Methods: Systematic review and meta-analysis of randomized clinical trials studies in PubMed, Cochrane and EMBASE databases published through December 2016 was done. Only randomized trials that evaluated patients with localized prostate cancer (PCa) undergoing CRT or HRT were included. In these studies, the daily dose was 1.8 Gy or 2 Gy per day for CRT and 2.4 to 3.4 Gy for HRT.

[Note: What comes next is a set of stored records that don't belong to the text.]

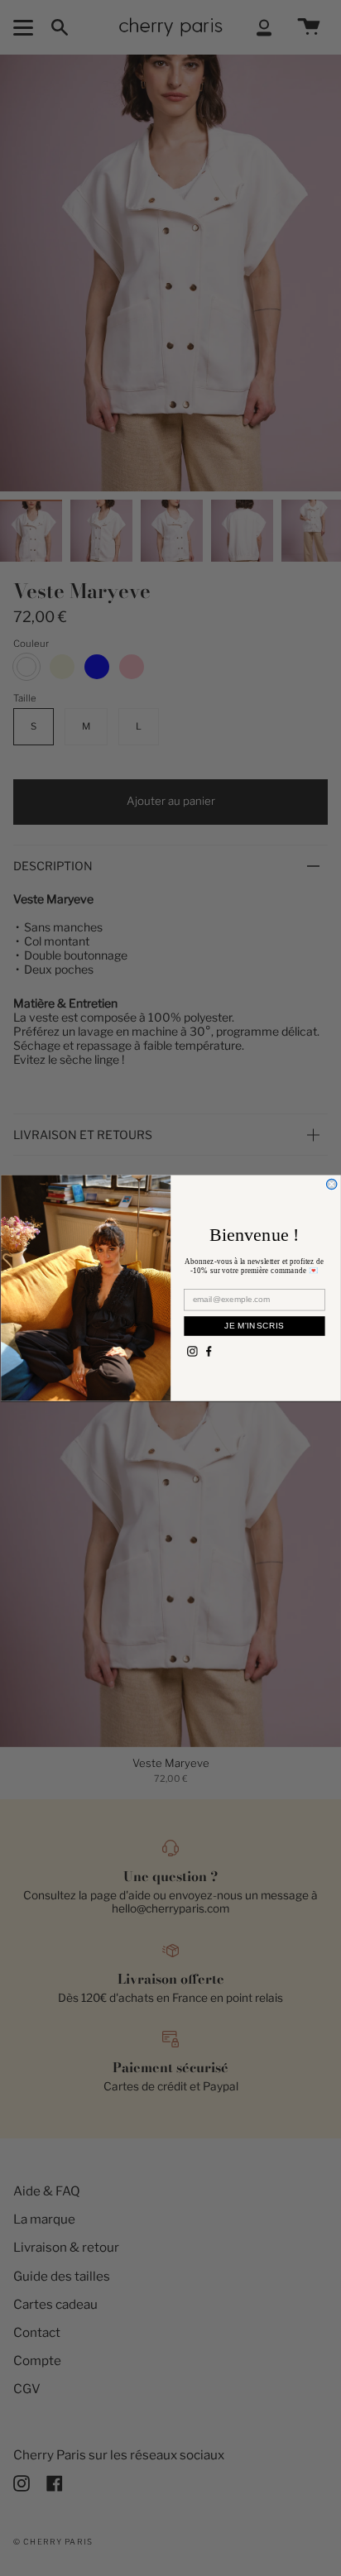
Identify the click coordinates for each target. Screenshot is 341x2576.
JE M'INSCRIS (253, 1325)
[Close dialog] (331, 1184)
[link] (191, 1351)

Results: 7317 patients in nine studies were analyzed. Six studies included acute GU toxicity data which showed similar rates for both HRT and CRT (32.6vs. 31.9%; RD 0.00; 95% CI; -0.03,0.03; p = .81; I2 = 0%). Similarly, seven studies showed no difference in late GU toxicity based on treatment schedule (28.7 vs. 28.0%; RD -0.01; 95% CI; -0.04,0.03; p = .67; I2 = 52%). GI toxicity at three months after radiotherapy was higher in patients treated with HRT in six studies (27.5 vs. 21.9%; RD 0.06; 95% CI; 0.02,0.10; p = .004; I2 = 39%); however, eight studies showed GI toxicity 12 months or more after radiotherapy that was statistically the same (12.9 HRT vs. 16.2% CRT; RD -0.01; 95% CI; -0.04,0.02; p = .41; I2 = 58%).
Conclusion: In meta-analysis of the available randomized trials on moderate HRT versus CRT for prostate cancer, acute and late GU toxicity were similar for both treatment schemes. While HRT was associated with higher acute GI toxicity, late toxicity was similar.